Abogado chileno defiende dictadura de Pinochet y esto fue lo que sucedió

El pasado viernes, el abogado Hermógenes Pérez de Arce negó que durante la dictadura de Augusto Pinochet (1973-1990) se hayan registrado violaciones sistemáticas contra los derechos humanos.

Sucedió durante un panel político del programa “Bienvenidos”, del canal 13, mientras se debatía sobre la situación de inestabilidad social que vive el país, y el exdiputado expresó: «No son importante los derechos humanos ahora, lo importante es reconstruir el país, porque la delincuencia está devastando el país».

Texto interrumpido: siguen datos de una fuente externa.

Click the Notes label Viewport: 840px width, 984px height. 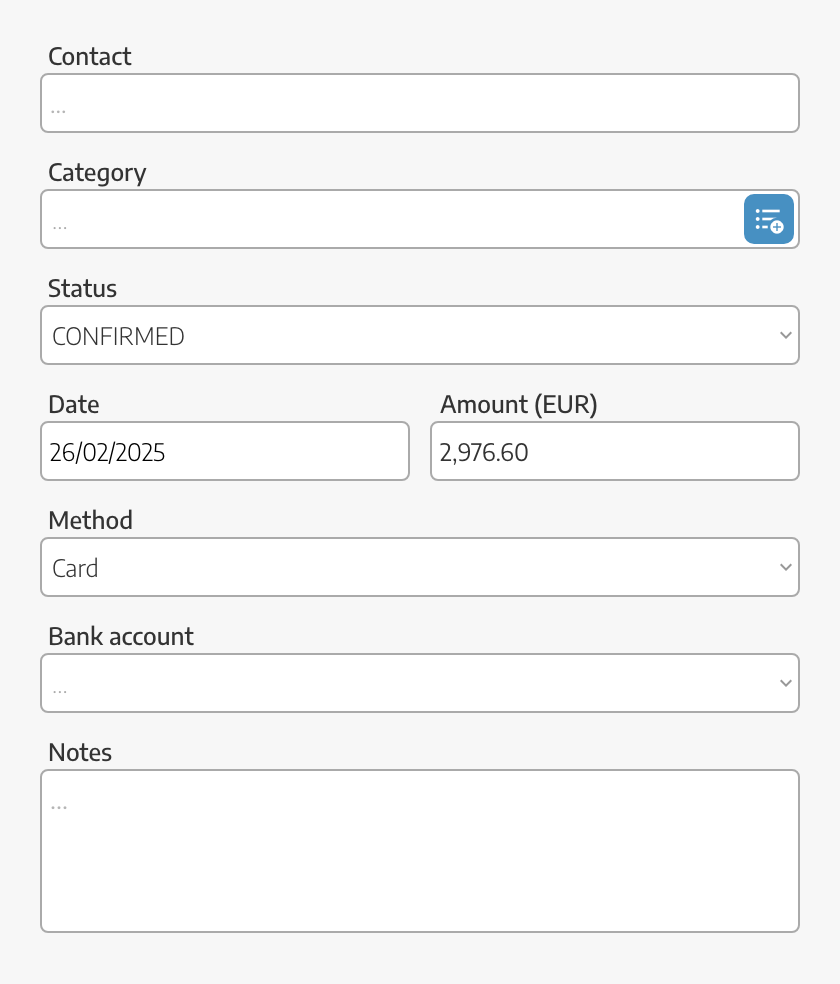coord(80,752)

Esto generó la reacción de la conductora Tonka Tomicic quien refutó: «No se puede compartir el espacio televisivo con una persona que está negando parte de la historia de Chile».

Pérez de Arce, militante del Partido de Derecha Fuerza Nacional respondió: «No, yo estoy afirmando que lo que yo digo es la verdad histórica, lo escrito. Y si le molesta que yo esté aquí porque dije esto, me voy». El abogado, conocido por ser un férreo defensor de Pinochet abandonó inmediatamente el set televisivo.

El suceso generó polémica en Chile. Andrónico Luksic, dueño de Canal 13 y el Banco de Chile, entre otras grandes empresas, ofreció disculpas a los televidentes por la invitación de Pérez al canal. Mientras, su hijo, Maximiliano Luksic lamentó la forma en que se puso fin a la intervención del abogado.

Cifras oficiales

Durante la dictadura chilena cerca de 3.200 personas murieron a manos de militares y agentes del Estado, de las que 1.192 figuran aún como detenidos desaparecidos. Además, otras 33.000 fueron torturadas y encarceladas por causas políticas, según cifras oficiales.

En agosto de 2011, La comisión pública que recibió e investigó nuevas denuncias de violaciones a los derechos humanos cometidas por agentes del Estado en la dictadura del general Augusto Pinochet entregó un informe de 60 páginas al presidente Sebastián Piñera que incorporó otras 9.800 víctimas y 30 casos de personas desaparecidas o ejecutadas, las cuales se agregan a las que ya habían sido calificadas con anterioridad.

Desde el reinicio de la democracia en 1990 y hasta 2011, el Estado chileno había tenido cuatro comisiones diferentes para reconocer a las víctimas y otorgarles una reparación.

En total, sumando los casos de detenidos desaparecidos, ejecutados, torturados y presos políticos reconocidos por estas comisiones -sin considerar los exiliados ni las familias de todos los afectados-, el número de víctimas de la dictadura de Pinochet supera las 40.000 personas, de ellas 3.065 están muertas o desaparecidas entre septiembre de 1973 y marzo de 1990, según la Comisión Valech (bautizada así por el nombre del obispo Sergio Valech que la presidió hasta su fallecimiento).

Esta comisión estuvo integrada por abogados y especialistas en temas de derechos humanos, de diferentes tendencias.